Governor’s Executive Order on Evictions
So, after all this went down, the Governor issued a new Executive Order on evictions yesterday. You can read the Order here. Here are the key points:
- Effective today, August 25, 2020, all prior Executive Orders on evictions are rescinded. So, that means all evictions are allowed to move forward and law enforcement officers are allowed to enforce eviction orders.
- Effective today, August 25, 2020, all residential landlords must give at least 30 days’ notice to evict for non-payment of rent. This notice must give the tenant the landlord’s contact information and must request to meet with the tenant to “confer” about the matter.
- No penalties, late fees, or interest related to non-payment of rent may be charged from March 6, 2020, through December 31, 2020.
Evictions Filed Before August 25
What does this mean for evictions that have already been filed? Let me start with the disclaimer that we cannot know for sure how any particular judge will respond to this order. I’m giving you my best guess here on how most judges will handle it. I expect that this order will not affect non-payment cases that have already been filed as it pertains to 30-day notices.

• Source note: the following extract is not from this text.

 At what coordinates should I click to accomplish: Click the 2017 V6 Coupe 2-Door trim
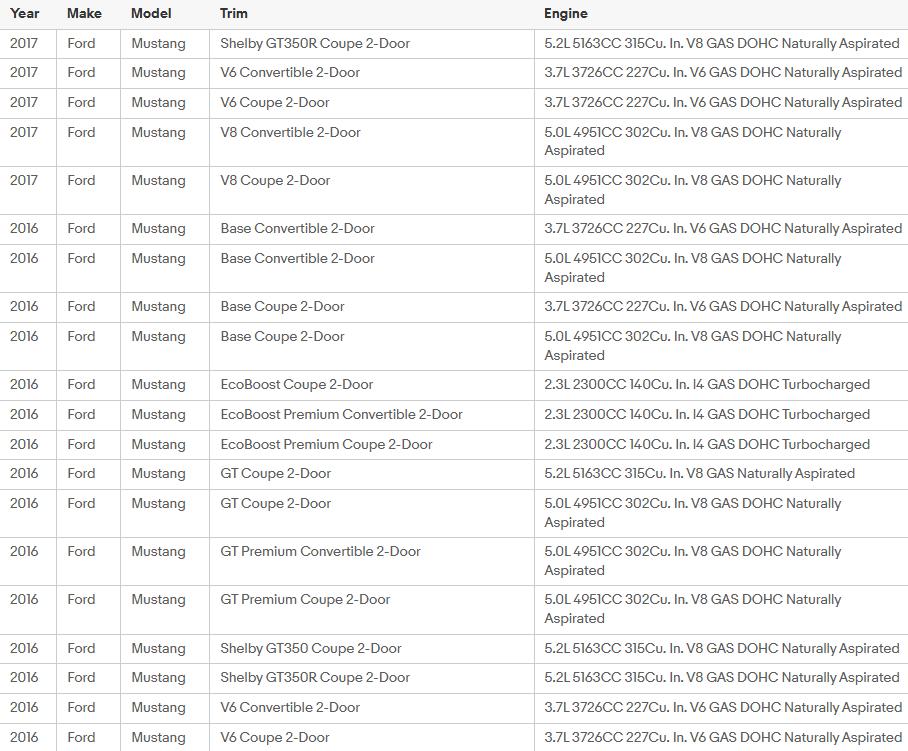275,102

That part of the order does not go into effect until today; it is not retroactive. So, if you have a non-payment case that has already been filed, I expect it will move forward as usual.
However, you may be prohibited from charging and collecting late fees on those cases. The late fee portion of the order IS retroactive; it applies from March 6, 2020, through the end of the year. This seems like an obvious overreach by the Governor. It seems highly audacious for him to attempt to interfere in private contracts between citizens. What’s more, he’s attempting an end run around the state legislature, as state law requires the unpaid rent accrues interest a six-percent (6%) per year. So, I expect this provision to be challenged and struck down. But, it stands for now.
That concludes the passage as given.